Deep in my heart I have buried a secret, one that I sealed shut hoping that it will never resurface. But the truth always comes out right? Well here is my truth: At 18, I was married to a STRANGER.
Since I was 15, Baba always received marriage proposals. Every wedding we went to someone would call and ask if he was interested in getting his daughter married. But I was still his little girl and he would always laugh it off and say I was too little.
Some say turning 18 is an important milestone for a girl – the ‘coming of age.’ I guess, my father believed this to be true, because not long after my 18th birthday I found myself sitting in my living room dressed like a piñata.

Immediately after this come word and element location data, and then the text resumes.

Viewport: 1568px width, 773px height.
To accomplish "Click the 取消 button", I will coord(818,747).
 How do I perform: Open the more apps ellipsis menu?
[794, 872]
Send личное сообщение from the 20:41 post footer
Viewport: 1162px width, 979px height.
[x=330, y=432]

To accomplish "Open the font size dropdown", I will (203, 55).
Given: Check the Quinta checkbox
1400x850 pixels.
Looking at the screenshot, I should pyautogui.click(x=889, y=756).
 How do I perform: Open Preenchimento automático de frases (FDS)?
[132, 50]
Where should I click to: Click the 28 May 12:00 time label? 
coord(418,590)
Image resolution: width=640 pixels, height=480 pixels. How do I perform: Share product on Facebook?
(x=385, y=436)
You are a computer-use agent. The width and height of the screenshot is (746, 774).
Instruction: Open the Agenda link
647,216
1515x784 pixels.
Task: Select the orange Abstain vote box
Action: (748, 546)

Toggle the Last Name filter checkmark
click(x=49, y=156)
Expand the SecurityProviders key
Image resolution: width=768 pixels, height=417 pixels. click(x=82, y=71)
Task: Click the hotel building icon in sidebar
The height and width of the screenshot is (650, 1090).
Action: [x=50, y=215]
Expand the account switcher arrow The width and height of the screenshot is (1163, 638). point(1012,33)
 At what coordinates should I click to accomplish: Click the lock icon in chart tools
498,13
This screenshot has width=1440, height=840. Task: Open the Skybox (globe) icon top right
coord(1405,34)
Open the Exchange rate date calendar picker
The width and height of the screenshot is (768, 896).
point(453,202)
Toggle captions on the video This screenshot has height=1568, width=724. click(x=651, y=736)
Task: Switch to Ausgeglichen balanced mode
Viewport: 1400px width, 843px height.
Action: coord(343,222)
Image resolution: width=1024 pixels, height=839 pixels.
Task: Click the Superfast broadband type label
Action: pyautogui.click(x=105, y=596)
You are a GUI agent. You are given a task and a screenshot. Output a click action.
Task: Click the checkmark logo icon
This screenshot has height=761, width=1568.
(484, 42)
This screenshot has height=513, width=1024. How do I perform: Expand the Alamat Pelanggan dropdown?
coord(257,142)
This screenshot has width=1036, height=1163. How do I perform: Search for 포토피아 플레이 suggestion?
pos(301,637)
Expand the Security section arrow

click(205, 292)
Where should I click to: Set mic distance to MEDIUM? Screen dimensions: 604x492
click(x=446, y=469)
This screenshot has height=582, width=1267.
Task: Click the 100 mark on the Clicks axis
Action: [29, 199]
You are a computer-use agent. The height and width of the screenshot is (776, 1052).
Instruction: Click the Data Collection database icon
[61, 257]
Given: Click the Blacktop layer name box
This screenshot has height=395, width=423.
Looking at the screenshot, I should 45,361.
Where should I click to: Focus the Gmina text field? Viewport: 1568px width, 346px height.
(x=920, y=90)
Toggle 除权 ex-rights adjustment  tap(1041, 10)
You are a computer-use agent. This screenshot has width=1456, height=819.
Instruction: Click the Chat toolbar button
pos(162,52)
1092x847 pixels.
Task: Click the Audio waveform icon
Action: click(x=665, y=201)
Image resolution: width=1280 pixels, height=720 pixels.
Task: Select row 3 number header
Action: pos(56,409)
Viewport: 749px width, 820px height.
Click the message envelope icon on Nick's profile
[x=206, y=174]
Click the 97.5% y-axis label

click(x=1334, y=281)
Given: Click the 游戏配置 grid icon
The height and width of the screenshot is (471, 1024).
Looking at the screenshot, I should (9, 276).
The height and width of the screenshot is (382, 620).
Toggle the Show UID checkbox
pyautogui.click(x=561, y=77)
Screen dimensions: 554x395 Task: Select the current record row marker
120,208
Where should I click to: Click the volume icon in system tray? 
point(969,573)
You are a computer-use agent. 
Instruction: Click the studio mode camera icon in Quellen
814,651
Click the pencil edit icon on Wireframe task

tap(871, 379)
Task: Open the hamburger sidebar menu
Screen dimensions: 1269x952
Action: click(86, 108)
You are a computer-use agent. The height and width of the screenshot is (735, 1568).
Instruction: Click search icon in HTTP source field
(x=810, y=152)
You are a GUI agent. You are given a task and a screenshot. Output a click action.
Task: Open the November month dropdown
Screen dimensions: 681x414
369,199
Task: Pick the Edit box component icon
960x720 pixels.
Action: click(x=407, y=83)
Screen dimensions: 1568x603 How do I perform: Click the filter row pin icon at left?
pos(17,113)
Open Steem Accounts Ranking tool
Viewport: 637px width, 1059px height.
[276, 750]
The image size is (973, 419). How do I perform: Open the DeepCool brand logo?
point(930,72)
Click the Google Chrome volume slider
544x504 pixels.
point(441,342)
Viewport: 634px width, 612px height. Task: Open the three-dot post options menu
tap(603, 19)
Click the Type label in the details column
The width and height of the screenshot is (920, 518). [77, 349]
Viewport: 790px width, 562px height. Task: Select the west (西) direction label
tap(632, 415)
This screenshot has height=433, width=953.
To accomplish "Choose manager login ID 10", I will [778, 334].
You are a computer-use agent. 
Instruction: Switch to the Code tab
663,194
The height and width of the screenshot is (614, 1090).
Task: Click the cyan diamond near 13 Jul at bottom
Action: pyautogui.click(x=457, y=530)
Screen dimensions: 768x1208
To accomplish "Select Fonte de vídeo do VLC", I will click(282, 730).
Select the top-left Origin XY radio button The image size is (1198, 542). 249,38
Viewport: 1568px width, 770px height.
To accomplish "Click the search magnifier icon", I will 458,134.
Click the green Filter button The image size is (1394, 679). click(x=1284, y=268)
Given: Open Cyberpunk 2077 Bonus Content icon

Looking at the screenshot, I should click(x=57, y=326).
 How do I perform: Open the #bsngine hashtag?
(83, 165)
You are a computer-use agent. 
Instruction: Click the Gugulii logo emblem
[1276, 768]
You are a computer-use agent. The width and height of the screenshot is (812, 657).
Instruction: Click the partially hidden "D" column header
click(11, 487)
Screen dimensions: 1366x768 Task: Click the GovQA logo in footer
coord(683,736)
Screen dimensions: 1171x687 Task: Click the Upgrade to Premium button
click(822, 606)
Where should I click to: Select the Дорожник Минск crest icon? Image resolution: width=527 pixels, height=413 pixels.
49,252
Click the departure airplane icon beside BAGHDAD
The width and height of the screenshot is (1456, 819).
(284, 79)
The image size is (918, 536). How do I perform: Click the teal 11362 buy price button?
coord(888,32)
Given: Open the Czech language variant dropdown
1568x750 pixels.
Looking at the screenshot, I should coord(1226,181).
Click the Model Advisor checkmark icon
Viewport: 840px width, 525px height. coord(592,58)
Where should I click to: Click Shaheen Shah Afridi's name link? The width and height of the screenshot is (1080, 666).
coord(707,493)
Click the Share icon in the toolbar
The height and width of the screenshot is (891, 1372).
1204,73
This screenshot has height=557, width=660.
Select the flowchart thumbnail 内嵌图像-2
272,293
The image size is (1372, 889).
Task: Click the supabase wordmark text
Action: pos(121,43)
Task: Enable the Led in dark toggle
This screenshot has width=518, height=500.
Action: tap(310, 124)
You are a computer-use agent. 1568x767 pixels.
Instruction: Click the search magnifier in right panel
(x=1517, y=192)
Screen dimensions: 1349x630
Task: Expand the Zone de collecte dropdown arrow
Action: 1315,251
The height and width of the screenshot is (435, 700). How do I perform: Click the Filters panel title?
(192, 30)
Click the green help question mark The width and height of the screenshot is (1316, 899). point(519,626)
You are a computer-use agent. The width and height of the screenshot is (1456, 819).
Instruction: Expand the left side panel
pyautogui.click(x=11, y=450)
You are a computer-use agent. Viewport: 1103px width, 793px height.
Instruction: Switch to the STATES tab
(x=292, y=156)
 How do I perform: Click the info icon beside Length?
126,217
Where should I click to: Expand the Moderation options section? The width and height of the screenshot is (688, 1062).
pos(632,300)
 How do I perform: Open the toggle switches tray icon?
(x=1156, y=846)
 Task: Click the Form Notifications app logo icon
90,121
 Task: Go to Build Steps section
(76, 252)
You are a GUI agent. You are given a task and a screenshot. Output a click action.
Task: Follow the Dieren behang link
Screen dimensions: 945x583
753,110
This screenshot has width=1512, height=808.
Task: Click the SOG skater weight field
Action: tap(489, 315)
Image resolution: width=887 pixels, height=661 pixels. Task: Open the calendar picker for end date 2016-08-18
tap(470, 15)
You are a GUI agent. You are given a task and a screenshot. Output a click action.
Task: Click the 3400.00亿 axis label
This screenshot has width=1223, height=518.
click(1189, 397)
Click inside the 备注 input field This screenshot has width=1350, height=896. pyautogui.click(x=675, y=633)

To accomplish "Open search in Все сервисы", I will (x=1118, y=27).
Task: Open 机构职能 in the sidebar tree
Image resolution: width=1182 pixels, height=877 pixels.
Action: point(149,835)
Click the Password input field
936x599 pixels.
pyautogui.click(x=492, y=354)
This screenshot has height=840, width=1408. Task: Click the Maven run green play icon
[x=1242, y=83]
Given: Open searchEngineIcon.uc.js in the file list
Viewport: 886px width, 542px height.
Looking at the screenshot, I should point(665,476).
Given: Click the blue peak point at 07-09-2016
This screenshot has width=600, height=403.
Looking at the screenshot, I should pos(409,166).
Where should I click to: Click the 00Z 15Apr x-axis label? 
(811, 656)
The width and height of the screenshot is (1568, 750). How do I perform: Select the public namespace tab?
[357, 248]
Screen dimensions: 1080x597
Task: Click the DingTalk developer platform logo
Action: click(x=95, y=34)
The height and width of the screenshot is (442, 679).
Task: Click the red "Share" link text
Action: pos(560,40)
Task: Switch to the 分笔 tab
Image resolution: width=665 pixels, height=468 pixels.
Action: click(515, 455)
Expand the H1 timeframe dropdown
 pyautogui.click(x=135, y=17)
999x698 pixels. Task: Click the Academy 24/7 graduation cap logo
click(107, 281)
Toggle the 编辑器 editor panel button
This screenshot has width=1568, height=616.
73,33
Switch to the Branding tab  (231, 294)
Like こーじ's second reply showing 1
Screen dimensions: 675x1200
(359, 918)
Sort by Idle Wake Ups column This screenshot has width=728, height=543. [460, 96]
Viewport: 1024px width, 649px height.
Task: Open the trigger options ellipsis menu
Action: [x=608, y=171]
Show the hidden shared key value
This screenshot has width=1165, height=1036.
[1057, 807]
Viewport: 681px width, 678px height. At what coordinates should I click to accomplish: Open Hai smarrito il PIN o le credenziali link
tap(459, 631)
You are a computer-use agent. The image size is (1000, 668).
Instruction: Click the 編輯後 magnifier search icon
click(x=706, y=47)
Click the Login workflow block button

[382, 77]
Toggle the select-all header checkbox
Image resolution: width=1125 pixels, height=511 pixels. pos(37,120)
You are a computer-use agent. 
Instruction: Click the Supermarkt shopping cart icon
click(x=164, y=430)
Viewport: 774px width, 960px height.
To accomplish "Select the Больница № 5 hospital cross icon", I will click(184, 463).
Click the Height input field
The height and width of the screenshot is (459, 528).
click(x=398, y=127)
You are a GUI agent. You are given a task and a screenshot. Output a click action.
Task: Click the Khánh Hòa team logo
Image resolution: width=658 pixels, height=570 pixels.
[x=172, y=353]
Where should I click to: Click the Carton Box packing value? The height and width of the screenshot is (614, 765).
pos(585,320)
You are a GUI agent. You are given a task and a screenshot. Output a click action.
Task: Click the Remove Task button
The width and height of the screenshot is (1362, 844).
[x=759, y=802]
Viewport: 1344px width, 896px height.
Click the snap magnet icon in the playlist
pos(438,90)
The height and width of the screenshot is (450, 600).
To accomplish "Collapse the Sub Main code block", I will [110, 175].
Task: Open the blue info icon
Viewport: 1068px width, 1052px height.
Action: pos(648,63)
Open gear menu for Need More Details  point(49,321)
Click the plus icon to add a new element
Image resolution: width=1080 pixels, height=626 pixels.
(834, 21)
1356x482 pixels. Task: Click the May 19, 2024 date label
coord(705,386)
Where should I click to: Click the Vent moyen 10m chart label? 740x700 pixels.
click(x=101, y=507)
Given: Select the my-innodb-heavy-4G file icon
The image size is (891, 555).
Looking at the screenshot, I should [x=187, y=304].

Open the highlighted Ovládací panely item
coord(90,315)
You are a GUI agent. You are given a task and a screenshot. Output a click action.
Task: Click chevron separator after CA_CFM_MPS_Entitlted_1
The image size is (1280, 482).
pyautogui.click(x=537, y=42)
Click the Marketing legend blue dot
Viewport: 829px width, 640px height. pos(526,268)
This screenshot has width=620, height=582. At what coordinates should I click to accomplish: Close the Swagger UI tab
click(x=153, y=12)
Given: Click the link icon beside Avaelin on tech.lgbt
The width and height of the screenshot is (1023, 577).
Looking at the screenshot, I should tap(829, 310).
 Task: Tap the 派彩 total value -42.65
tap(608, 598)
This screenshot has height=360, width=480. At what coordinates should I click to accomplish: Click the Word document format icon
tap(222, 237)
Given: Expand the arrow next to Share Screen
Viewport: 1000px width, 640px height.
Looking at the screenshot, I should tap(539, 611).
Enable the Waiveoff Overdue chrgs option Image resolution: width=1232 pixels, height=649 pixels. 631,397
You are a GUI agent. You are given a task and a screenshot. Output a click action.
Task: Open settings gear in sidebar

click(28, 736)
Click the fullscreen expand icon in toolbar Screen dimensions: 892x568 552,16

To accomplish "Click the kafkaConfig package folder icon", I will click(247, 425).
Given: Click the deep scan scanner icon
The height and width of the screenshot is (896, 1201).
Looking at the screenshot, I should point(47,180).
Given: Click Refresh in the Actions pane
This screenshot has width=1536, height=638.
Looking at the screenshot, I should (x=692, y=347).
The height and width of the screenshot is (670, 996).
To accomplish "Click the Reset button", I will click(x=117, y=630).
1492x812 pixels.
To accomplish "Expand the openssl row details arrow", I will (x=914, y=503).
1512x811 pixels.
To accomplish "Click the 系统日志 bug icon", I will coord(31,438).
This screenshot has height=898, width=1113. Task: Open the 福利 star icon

The first proposal that came, I was still a rebel and able to speak my mind. My mother came into my room and casually put a saree on my bed and instructed that I wear it - a potential suitor was coming to see me. It was the first I had heard of it. But I was still an innocent adolescent, I ranted and raved and mum simply explained how I was growing up and this was dad’s idea, so I just had to go with it, it was that simple.
I was furious, but wrapped this cloth around me because the reality was, I felt like I had no choice and I was scared of denying my father. As I entered the living room full of strangers, I was still reeling at what I was being made to do and subtly acted out. I unconventionally plonked myself down on the sofa and glared at the strangers looking at me. Now I laugh at my attitude, I remember my father introducing me as “This is my loving daughter” – all I could do was glare, I was not in the mood to be showing any love at all! I sat silently and only gave one worded answers, but my father clearly was unaware of my glares and dirty looks because as I left he excitedly asked me, “Well, what do you think?” I was a rebel and simply answered “NO WAY”. He was disappointed, but I didn’t care, until the next proposal.
The Reluctant Bride
A month passed and for some reason, I couldn’t get my fathers disappointed face out of my mind. It was a difficult month; my father and I were both wounded from the previous events and barely spoke to each other. I was hurt, maybe more so because I thought Baba didn’t see me as his little girl anymore. This realisation had a bigger impact on me, my anger had turned into guilt because this was the first time that I had ever left him down. So, when the next proposal came, I didn't even look at the man - I just said “He’s alright”. A month later I found wedding invitations on the coffee table with my name proudly embossed on the front. It was official - I was getting married. It was that simple.
The Wedding Day
I remember being in tears the night before the wedding, telling mum I couldn't do it, but she was a classic Bengali woman back then and all she said was "honour and shame". I wish I had the courage to speak to my father, because even though he was a difficult man, he was still my Baba, and if he had seen my pain he would have called it off for my sake. But disappointing my father, was not an option, so I hid my pain and went through the biggest day of my life – dejected.
I woke up on my wedding day feeling like I had just died. I look back and remember that little girl who did not take her eyes off the ground and clenched onto her best friend’s hand throughout the entire day. I remember wishing it were a nightmare, I remember praying for this day to end. I even remember hoping that this man sat beside me would die.
It was a big wedding, but it was clear that many people, even my closest relatives came to the wedding to find out why my father was getting me married – they probably thought he was getting rid of me because I had gone off the rails or worse- was pregnant. But they were met with a surprise, because there was only one memory that everyone took away, a daughter begging her father:
"Please don't let me go!”
How strange that it was only in the car, when I actually properly looked at this man’s face and suddenly it dawned on me – this man was my husband. This man that I was not attracted to. That night could not have been any longer, as I got into my pajamas, my legs were shaking at the thought of sharing a bed with a stranger. I got into bed praying he would come nowhere near me – when he entered the room I let out a silent sigh of relief, as he said he was tired. I spent most of that night messaging my best friend, who was concerned for my safety. We even made a pact – If I call her she will come and rescue me.
All I did was cry. I just wanted to come home and be me again. And the reality was that I was not ready for marriage, everything I did or said was wrong – to go from wearing joggers around the house to be told to dress like a bride and adorn myself everyday was a psychological shock to the system.
Very quickly, the ‘Dads’ stopped talking over commotion about my further education and lack of knowledge on “how to be a wife/daughter in law”. There were differences from the get go - they were more traditional and we weren’t. It was a recipe for disaster and when this argument broke out, I was back home and again my dad called the shots, this time I was getting divorced.